TYLER... glimpse of last night: leather chaps, guacamole dip, a jump rope, spray paint, and rhinestone studded pajamas.
i think you have the wrong number... but your story sounds delightful.
people would bow to what i just did to her vagina
They have to be talking about me. I never heard that statement until I was born.
well, if it gives you any insight into how crazy it was, i am currently wikipediaing "anullment"
doing a bong hit while wearing crest white strips...not such a great idea...
I just got a high school volleyball teams practice cancelled because I slept with the head coach through their practice time.
You coming bye my yot got egg sweet carilne vodklaa
I don't know if its because i'm stoned or what but painting my kitchen yellow makes it look crooked
I am the worst sexter. i actually told him .. if i had a penis, it would be hard right now. BTW thats a turn off.
I know he's not here, but I can still see him. I found some of my old stash and its good shit so its expected to see sunlight at night and scary llama men.

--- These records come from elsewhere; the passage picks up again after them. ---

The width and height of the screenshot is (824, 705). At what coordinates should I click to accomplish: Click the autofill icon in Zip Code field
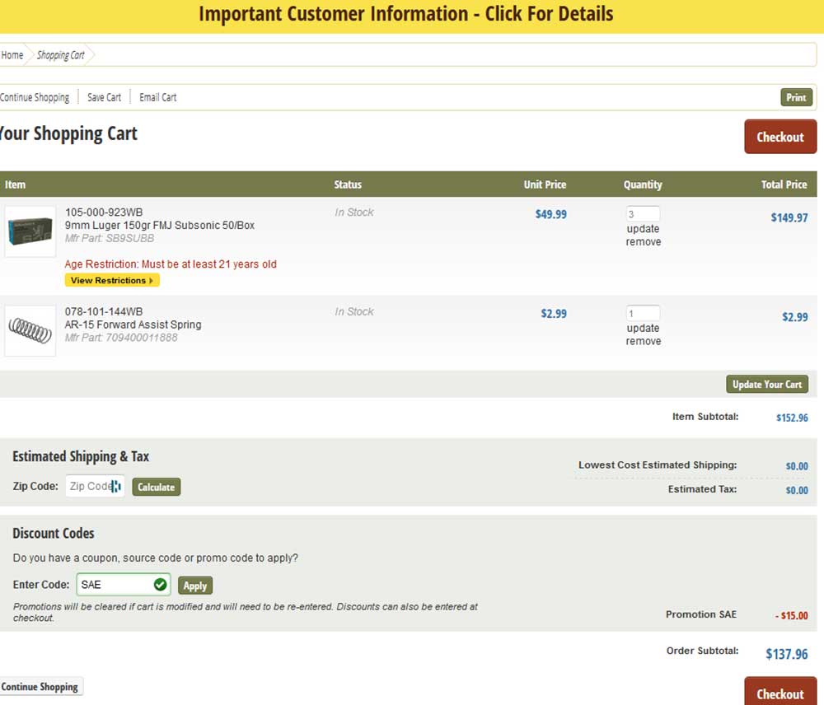(116, 487)
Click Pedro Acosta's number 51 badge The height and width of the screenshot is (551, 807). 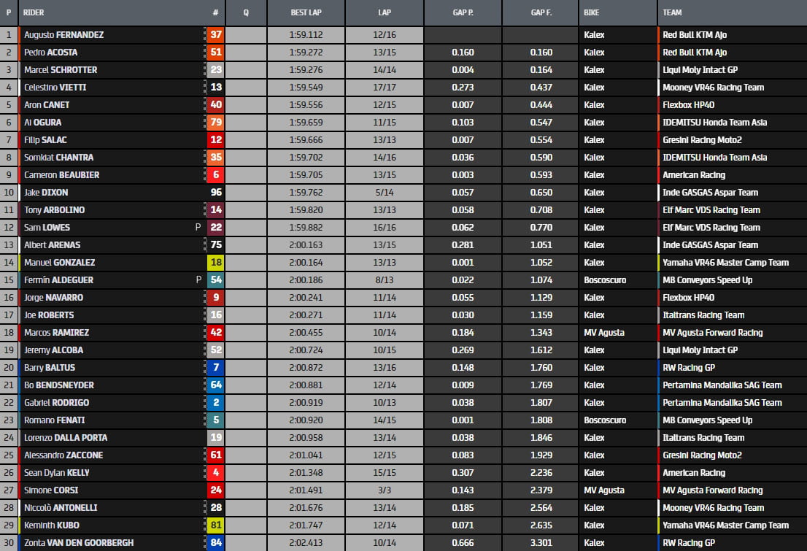[x=216, y=52]
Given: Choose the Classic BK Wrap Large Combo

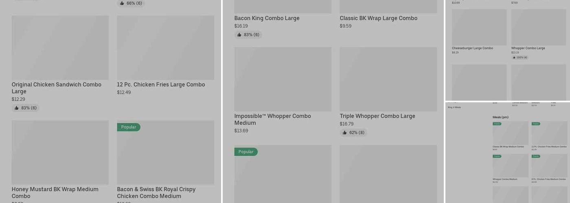Looking at the screenshot, I should [378, 18].
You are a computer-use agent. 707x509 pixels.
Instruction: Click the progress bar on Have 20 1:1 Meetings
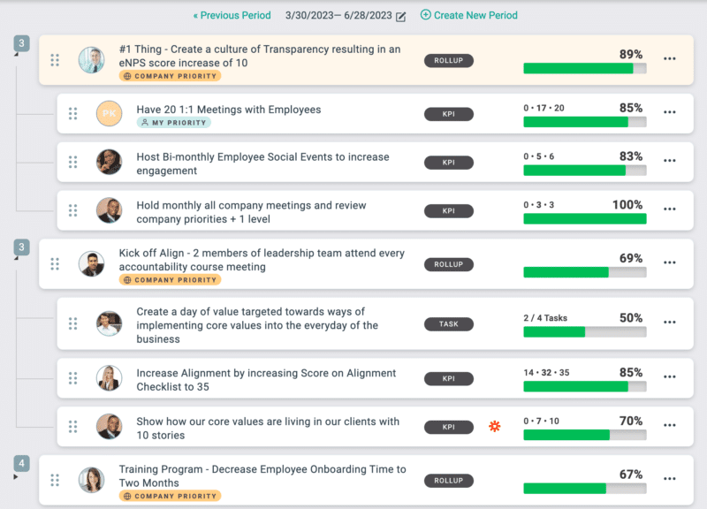(x=584, y=122)
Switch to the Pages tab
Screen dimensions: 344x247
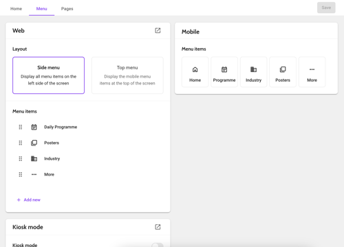(x=67, y=9)
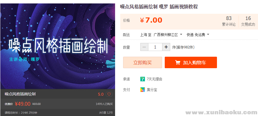
Task: View the 16 交易成功 transactions count
Action: [248, 21]
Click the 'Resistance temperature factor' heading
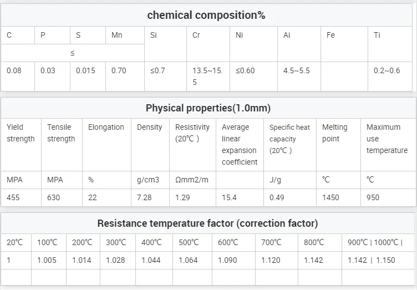417x290 pixels. [207, 223]
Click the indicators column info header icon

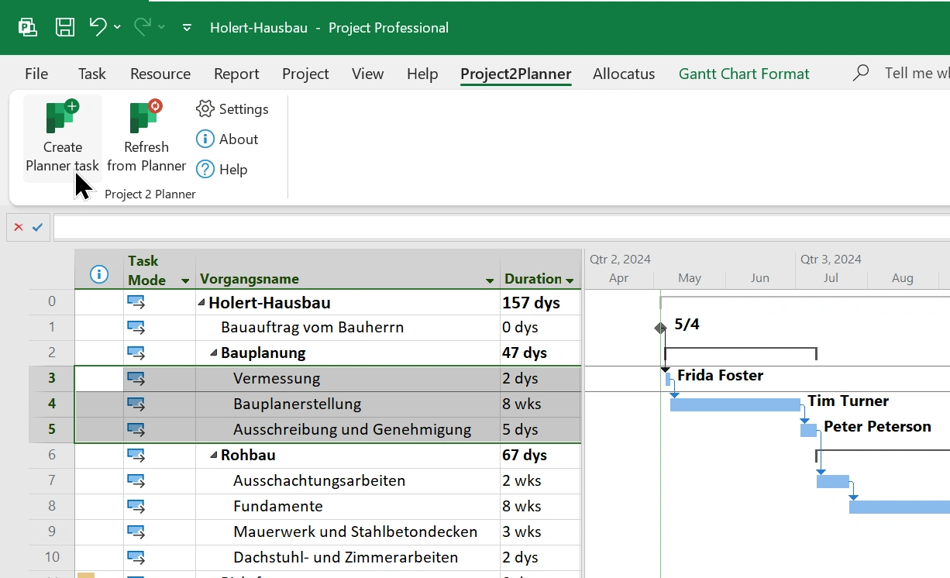98,274
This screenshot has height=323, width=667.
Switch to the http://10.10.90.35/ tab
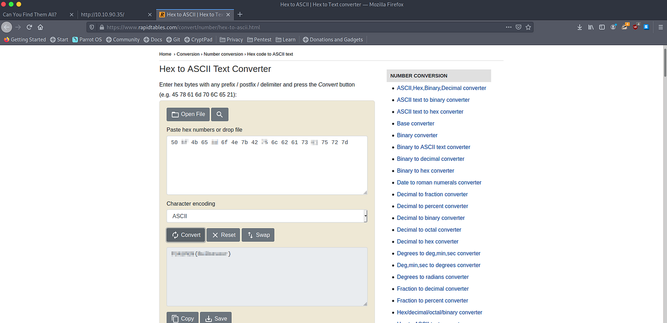[x=116, y=14]
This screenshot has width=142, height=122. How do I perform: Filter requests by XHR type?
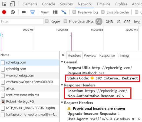(109, 22)
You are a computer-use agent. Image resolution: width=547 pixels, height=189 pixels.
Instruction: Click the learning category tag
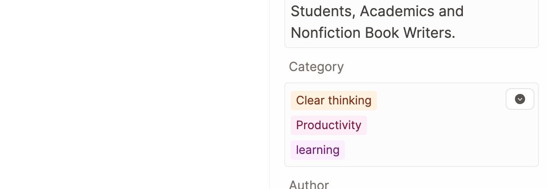(x=318, y=150)
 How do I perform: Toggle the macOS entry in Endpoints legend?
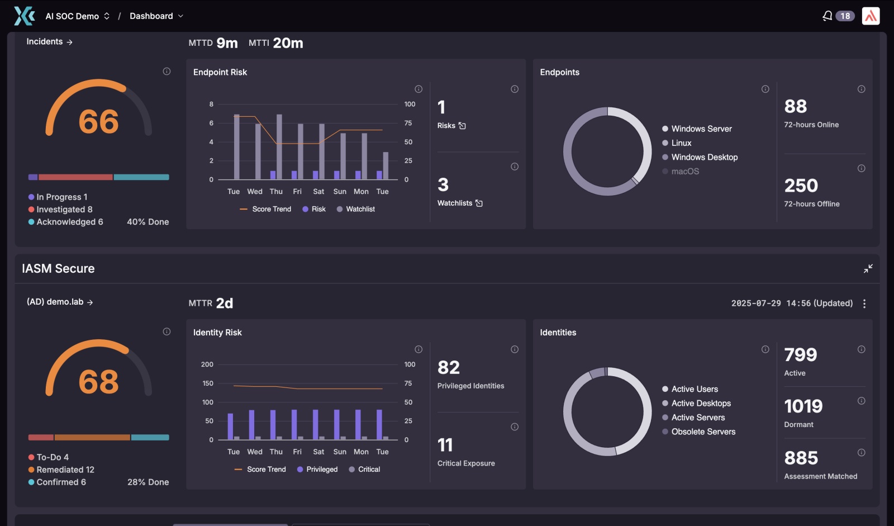[x=681, y=172]
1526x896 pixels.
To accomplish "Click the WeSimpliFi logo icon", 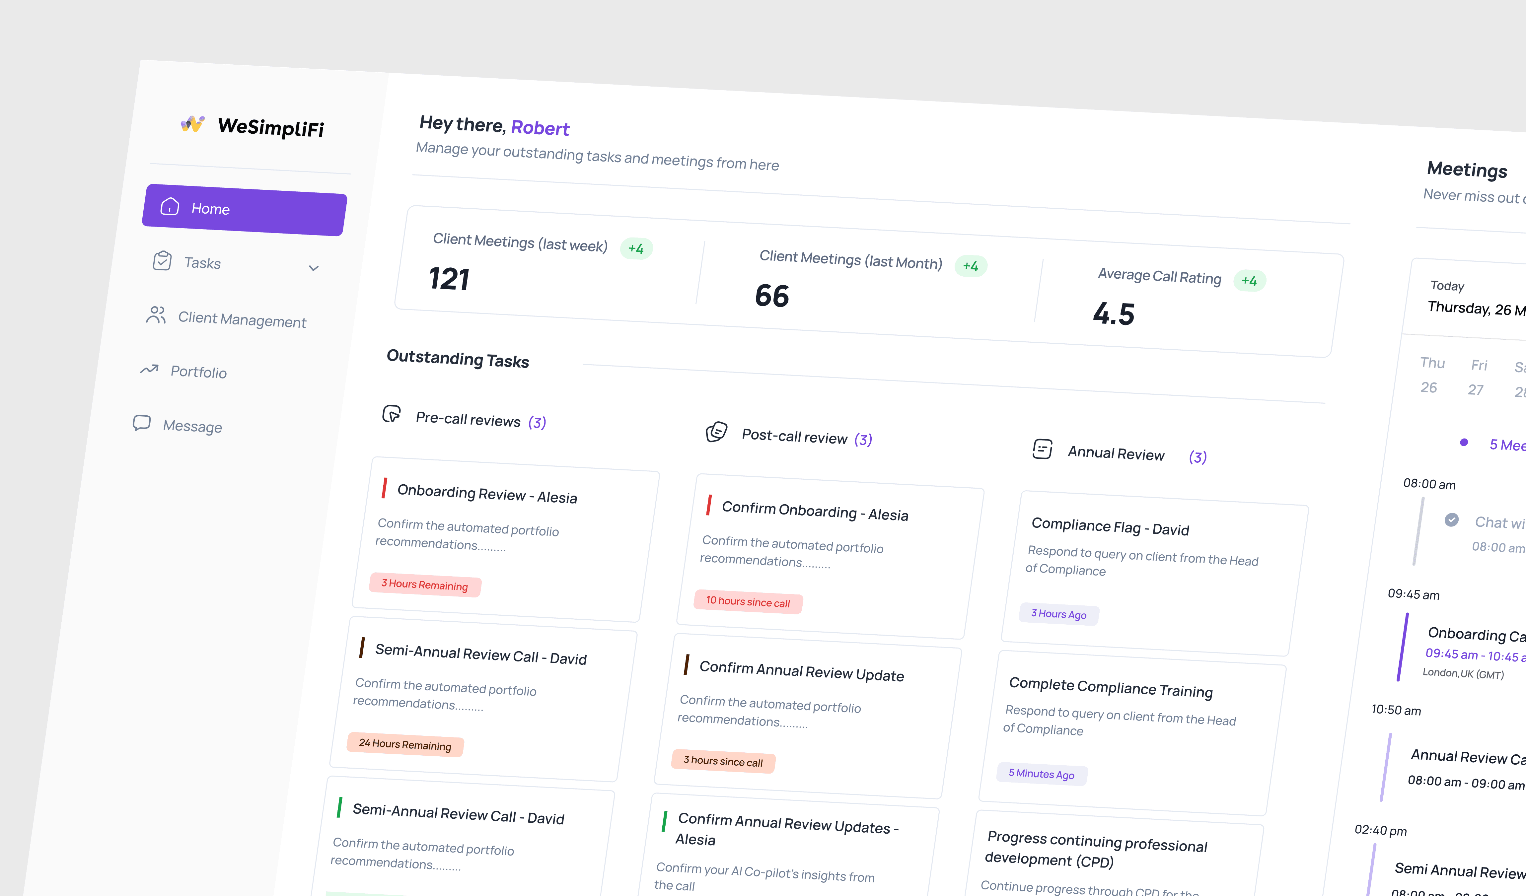I will 193,124.
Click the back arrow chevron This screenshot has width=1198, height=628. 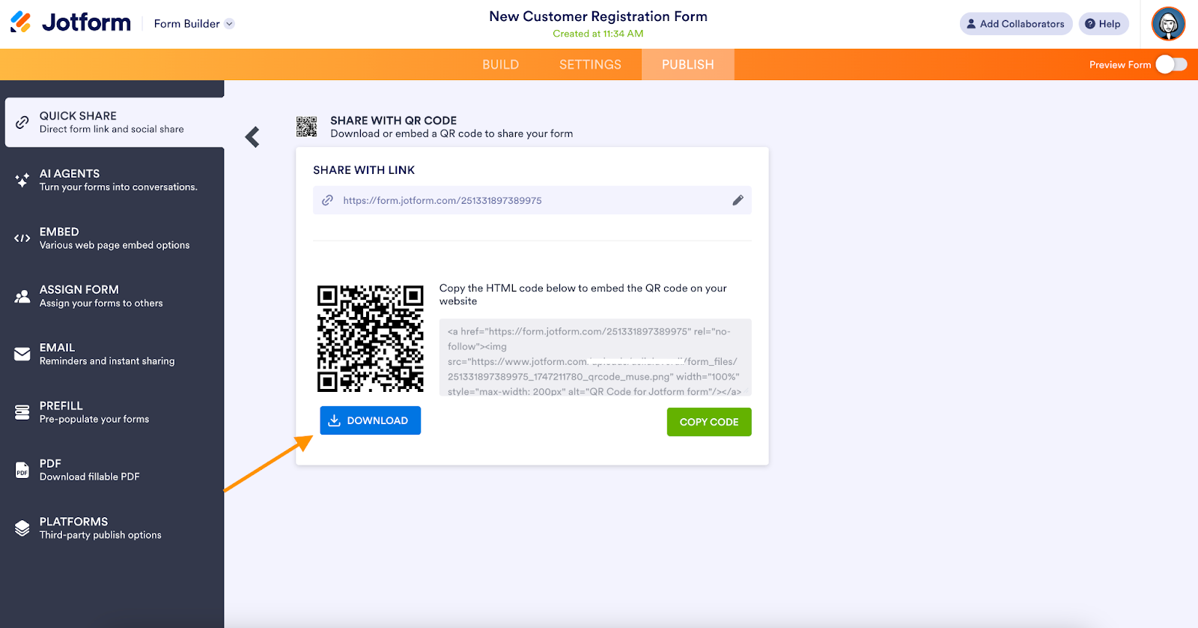pos(252,137)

Midgets or otherwise.
I'm just now starting to feel better... I remembered sleeping on the floor. I was peeing and saw his rug and it looked so comfy
We fucked like animals on that lion king beanbag chair that your mom got you for your 10th bday
Woke up on a lawn chair hugging a bottle of vodka. Hows your morning so far?
Sorry about peeing on your phone last night
I suppose writing him up is more professional than keying his car.